== Records supplied

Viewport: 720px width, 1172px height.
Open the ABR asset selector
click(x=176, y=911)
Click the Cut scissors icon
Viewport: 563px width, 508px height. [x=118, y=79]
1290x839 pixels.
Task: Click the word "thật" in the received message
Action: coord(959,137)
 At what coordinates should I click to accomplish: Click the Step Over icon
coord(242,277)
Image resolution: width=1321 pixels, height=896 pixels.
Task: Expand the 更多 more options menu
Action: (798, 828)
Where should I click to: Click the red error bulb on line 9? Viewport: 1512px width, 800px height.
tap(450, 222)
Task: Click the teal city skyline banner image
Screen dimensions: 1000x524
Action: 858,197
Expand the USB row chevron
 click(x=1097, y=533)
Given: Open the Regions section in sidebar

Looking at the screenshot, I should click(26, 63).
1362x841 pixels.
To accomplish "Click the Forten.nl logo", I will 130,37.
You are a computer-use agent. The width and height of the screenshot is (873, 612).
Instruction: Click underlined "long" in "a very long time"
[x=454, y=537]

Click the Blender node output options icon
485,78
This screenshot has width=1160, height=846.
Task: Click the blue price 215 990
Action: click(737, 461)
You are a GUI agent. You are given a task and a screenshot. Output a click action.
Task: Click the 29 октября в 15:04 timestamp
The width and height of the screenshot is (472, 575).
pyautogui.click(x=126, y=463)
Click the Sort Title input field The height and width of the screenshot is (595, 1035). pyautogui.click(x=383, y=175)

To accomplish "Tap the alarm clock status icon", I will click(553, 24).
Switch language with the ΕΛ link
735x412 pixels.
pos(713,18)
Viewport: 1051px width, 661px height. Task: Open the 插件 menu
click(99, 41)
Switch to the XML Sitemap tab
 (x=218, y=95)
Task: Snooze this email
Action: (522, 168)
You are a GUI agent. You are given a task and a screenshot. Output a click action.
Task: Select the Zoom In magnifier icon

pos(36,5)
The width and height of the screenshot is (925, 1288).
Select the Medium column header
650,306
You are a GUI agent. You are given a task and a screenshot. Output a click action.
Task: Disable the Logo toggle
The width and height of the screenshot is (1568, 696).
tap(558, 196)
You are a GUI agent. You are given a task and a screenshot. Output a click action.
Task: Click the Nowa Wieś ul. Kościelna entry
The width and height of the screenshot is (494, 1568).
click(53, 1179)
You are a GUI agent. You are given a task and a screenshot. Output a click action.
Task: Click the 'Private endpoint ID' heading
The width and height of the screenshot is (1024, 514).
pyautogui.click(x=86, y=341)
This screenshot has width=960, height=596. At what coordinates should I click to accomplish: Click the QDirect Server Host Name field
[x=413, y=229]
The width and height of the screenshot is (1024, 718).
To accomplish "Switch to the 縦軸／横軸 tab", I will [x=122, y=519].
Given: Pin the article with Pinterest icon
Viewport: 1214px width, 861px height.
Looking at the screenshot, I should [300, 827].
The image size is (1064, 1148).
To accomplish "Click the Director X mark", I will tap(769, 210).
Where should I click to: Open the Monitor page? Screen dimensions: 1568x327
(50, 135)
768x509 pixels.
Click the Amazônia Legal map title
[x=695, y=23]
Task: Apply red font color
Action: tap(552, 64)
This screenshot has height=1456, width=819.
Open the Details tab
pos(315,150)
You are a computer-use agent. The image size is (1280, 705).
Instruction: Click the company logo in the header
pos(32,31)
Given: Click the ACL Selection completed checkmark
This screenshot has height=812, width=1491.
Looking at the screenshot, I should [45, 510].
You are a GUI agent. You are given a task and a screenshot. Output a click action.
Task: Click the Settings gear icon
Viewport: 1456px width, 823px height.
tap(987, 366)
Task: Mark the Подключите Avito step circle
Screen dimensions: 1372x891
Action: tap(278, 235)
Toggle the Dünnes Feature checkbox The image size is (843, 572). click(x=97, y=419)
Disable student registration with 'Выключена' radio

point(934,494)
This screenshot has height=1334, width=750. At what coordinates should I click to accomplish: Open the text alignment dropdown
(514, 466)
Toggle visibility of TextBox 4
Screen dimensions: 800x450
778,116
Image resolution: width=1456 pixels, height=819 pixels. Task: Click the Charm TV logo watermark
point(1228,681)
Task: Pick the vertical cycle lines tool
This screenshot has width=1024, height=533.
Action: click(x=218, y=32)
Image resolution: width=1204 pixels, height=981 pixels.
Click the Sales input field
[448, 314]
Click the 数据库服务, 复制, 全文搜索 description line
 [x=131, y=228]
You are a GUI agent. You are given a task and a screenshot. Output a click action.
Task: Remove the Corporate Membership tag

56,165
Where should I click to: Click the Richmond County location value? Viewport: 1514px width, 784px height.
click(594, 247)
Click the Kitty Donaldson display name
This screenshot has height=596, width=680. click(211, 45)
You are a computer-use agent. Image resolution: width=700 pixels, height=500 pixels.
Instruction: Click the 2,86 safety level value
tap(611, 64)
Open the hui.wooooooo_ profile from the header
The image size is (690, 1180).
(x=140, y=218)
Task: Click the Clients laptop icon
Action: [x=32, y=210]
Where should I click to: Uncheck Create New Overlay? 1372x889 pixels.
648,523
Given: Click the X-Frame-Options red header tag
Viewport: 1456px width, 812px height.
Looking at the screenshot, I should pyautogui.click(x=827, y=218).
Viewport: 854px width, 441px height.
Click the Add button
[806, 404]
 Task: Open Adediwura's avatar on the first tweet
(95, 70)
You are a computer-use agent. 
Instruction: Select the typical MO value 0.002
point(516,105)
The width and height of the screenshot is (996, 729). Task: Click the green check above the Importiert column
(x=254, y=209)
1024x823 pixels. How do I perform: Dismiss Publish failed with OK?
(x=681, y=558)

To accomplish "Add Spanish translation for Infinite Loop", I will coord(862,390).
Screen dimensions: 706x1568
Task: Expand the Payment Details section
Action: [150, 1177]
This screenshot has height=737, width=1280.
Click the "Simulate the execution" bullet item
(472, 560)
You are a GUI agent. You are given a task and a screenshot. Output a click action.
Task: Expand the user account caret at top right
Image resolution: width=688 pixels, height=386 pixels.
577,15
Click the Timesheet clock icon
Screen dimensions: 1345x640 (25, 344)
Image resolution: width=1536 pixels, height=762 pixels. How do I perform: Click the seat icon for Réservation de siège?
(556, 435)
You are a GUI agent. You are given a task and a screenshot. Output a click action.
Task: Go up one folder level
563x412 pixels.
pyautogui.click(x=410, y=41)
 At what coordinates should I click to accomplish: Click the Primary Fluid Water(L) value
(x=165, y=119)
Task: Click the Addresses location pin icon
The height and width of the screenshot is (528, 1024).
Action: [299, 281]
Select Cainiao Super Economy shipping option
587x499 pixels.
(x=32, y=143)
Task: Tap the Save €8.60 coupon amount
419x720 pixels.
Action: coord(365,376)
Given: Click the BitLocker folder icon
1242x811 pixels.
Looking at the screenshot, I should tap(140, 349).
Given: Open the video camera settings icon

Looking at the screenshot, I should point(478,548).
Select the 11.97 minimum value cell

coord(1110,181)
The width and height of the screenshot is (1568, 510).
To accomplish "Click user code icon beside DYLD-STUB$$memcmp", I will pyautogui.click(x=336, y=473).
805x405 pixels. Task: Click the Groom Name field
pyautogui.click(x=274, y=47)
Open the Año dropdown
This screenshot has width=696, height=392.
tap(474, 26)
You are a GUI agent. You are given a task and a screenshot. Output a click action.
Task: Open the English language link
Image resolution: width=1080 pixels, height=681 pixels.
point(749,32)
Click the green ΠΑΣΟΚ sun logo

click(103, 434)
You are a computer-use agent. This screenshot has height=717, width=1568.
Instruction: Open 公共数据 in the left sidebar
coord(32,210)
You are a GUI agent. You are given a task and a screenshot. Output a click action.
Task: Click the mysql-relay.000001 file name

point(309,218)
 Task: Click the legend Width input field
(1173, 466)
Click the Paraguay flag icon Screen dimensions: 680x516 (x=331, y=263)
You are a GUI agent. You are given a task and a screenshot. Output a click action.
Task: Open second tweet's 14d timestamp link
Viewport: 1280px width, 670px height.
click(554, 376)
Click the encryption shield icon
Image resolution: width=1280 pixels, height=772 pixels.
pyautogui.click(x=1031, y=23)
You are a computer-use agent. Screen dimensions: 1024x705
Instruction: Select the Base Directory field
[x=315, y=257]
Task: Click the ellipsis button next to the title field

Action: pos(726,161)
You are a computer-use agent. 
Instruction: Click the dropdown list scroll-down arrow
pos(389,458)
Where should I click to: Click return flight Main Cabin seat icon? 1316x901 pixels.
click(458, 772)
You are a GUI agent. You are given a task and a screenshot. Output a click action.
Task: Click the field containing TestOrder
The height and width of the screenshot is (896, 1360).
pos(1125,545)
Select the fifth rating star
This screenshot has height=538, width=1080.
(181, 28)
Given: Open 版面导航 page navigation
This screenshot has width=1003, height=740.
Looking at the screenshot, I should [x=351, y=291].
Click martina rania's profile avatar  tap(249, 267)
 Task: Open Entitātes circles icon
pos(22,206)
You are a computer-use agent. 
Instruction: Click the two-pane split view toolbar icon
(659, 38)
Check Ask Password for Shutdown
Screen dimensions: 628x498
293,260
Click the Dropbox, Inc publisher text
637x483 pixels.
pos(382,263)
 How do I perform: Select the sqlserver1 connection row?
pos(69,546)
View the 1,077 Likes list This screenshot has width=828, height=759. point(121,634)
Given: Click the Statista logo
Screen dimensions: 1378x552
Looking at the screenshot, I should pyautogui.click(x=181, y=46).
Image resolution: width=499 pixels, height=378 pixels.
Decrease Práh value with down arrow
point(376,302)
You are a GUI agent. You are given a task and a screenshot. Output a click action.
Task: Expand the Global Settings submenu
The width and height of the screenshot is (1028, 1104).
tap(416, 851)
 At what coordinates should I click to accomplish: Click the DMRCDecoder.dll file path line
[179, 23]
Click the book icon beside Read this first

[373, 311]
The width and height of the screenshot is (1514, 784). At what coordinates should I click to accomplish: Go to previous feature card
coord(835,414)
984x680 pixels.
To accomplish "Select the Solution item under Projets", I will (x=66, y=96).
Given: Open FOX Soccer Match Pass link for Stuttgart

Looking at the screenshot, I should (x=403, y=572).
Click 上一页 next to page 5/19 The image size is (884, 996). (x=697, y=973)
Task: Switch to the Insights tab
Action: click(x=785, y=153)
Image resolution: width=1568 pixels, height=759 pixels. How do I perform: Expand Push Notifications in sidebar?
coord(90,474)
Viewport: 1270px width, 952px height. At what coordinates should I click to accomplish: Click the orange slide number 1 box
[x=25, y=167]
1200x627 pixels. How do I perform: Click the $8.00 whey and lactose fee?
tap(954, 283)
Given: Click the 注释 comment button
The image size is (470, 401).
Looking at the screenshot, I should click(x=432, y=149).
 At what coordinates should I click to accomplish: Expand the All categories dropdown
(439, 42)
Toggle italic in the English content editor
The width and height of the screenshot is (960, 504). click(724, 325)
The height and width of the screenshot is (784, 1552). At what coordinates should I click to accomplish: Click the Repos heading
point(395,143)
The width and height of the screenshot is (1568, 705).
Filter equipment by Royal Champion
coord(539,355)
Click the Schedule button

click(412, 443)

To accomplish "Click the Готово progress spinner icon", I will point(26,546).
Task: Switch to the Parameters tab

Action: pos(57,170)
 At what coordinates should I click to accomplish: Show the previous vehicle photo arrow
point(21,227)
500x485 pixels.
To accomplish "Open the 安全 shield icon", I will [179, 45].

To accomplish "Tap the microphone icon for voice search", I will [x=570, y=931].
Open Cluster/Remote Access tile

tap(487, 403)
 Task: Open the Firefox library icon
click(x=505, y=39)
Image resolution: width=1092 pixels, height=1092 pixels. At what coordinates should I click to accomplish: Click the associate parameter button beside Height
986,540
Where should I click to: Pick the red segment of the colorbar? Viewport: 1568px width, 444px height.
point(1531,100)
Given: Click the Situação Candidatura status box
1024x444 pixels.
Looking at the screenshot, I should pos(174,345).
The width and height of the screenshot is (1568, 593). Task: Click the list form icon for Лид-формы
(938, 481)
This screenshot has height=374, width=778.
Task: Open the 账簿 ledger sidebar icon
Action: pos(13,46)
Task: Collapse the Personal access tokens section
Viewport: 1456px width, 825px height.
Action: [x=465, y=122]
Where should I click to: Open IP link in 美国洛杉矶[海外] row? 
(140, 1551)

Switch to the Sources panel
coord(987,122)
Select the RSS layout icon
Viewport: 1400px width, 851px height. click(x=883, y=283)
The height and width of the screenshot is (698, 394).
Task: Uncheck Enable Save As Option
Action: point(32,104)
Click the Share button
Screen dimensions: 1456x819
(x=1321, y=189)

====

## Instruction
Rescale the lines from the line with "You are a computer-use agent. The width" to the line with "[x=454, y=537]", both included. Give those lines again, and multiply only the click coordinates in the answers by 0.85, rounding to whole numbers with halves rounded up.

## Response to this exercise
You are a computer-use agent. The width and height of the screenshot is (873, 612).
Instruction: Click underlined "long" in "a very long time"
[x=386, y=456]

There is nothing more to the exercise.